Preserving sage grouse habitat is such an important issue for
hunting and conservation groups that Wyoming's governor recently
established a task force to deal with the issue. The panel's
recommendations, issued last month, call for curbing residential sprawl
and requiring mitigation measures to subdivision permits. The team also
recommended that the state minimize the footprint of energy development
through mat drilling and drilling multiple wells from one pad. The
state should develop incentives such as tax exemptions, streamlined
permitting and stipulation exceptions to achieve this goal, the team
said (Land Letter, Sept. 27).
Paul Ulrich of EnCana said his company is doing all that it
can to reduce the effects of drilling. For example, the company is
fracing remotely rather than at each individual well, using natural
gas-fired engines at the well sites to reduce harmful air emissions and
using specially designed flowback units that eliminate the need to
flare gas.
Additionally, instead of blading off sage brush and scraping
roads and well pads, EnCana lays down 1.75 to 2 acres of wooden oak
mats on top of the native vegetation to help protect it. The company
has enough mats to cover 300 acres overall.

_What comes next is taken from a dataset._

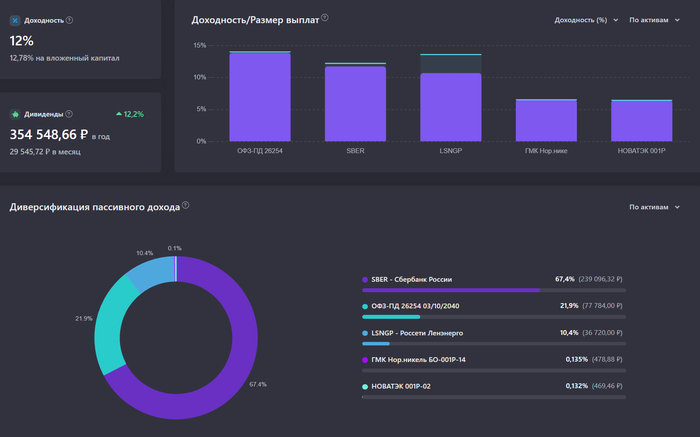Click the Доходность percent icon in top-left card
This screenshot has height=437, width=700.
[15, 20]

Nevertheless, Ulrich acknowledged that there are some effects
from the development at the Jonah Field. "The bottom line is this: As
much as we can do here on-site, we still have a short-term impact," he
said.
Because of those unavoidable impacts, EnCana decided to look
toward off-site mitigation. But first, Ulrich said, EnCana wanted to
know whether such mitigation would prove effective. To figure that out,
the company did an 1,800-acre, off-site mitigation project about 10
miles south of the field in cooperation with a local rancher, BLM and
Wyoming Game and Fish that involved reconstructing a defunct reservoir
and sagebrush enhancements.
Monitoring of the project has shown that off-site mitigation
can be successful, Ulrich said. "The reservoir this year looked
fantastic. It was providing much-needed water and everything associated
with enhanced water for wildlife down there," he said.